“It's almost over,” he said.
Kim raised her hands toward him, noticing that the rope binding her wrists together was different now. It was dark blue, possibly silk, and the pattern of knots was intricate, almost beautiful. She took the glass from him and emptied it down.
Next the stranger asked her to bend her head forward. She did, and he towel-dried her hair. Then he brushed it, making tendrils and curls with his fingers, and he brought bottles and brushes out of the long drawer of the vanity surrounding the sink.
He applied makeup to her cheeks and lips and eyes with a deft hand, dabbing a little concealer at a raw place near her left eye, wetting the brush with his tongue, blending the foundation in, saying, “I'm very good at this, don't worry.”

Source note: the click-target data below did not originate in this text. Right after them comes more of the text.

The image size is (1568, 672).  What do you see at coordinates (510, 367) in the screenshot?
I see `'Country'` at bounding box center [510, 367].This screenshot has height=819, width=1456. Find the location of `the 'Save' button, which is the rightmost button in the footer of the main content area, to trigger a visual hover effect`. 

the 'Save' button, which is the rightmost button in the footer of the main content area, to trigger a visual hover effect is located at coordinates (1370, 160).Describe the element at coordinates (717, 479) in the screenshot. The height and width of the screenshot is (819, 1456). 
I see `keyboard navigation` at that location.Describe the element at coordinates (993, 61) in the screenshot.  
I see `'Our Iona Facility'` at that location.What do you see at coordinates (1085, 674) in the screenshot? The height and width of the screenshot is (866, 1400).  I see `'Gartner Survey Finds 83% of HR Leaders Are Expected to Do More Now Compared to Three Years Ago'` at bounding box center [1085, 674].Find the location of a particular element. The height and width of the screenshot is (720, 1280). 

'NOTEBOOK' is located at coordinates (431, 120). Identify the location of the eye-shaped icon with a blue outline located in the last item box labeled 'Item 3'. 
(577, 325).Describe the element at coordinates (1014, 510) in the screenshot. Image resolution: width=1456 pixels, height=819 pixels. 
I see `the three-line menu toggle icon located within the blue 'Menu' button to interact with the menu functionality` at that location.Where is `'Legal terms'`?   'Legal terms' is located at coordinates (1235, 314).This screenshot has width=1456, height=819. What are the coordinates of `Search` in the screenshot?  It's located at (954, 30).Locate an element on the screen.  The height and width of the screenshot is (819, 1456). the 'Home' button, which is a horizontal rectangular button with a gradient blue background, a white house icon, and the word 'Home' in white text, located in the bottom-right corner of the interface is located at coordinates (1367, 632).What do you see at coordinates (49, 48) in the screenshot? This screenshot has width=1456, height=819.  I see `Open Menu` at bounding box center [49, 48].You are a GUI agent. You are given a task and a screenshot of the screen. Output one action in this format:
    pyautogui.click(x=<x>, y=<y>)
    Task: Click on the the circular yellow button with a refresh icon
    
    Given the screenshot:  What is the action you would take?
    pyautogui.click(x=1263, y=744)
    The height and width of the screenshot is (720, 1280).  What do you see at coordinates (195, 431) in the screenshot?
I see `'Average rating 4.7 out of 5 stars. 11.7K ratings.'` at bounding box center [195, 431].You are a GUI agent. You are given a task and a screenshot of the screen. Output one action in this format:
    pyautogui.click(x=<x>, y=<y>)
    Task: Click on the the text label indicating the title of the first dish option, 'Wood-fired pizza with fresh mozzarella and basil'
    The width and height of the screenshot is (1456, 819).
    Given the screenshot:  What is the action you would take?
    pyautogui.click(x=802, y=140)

He finished his work, then reached his arms around and under her, lifted her towel-wrapped body, and carried her into the other room.
Kim's head lolled back as he placed her on the bed. She was aware that he was dressing her, but she didn't assist him at all as he pulled a bikini bottom up her thighs. Then he tied the strap of the swimsuit top behind her back.
The suit looked to Kim a lot like the Perry Ellis she'd been wearing toward the end of the shoot. Red with a silver sheen. She must have mumbled, “Perry Ellis,” because James Blond said, “It's even better. I picked this out myself when I was in Saint-Tropez. I got it just for you.”
“You don't know me,” she said, the words pouring sideways out of her mouth.
“Everyone knows you, honey. Kimberly McDaniels. What a beautiful name, too.” He moved her hair to one side and knotted a second swimsuit tie behind her neck, tied a bow, apologized if he'd pulled at her hair.
Kim wanted to make a remark, but she forgot what she was going to say. She couldn't move. She couldn't scream. She could barely keep her eyes open. She looked into the pale gray eyes that caressed her.
He said, “Stunning. You look so beautiful for your close-up.”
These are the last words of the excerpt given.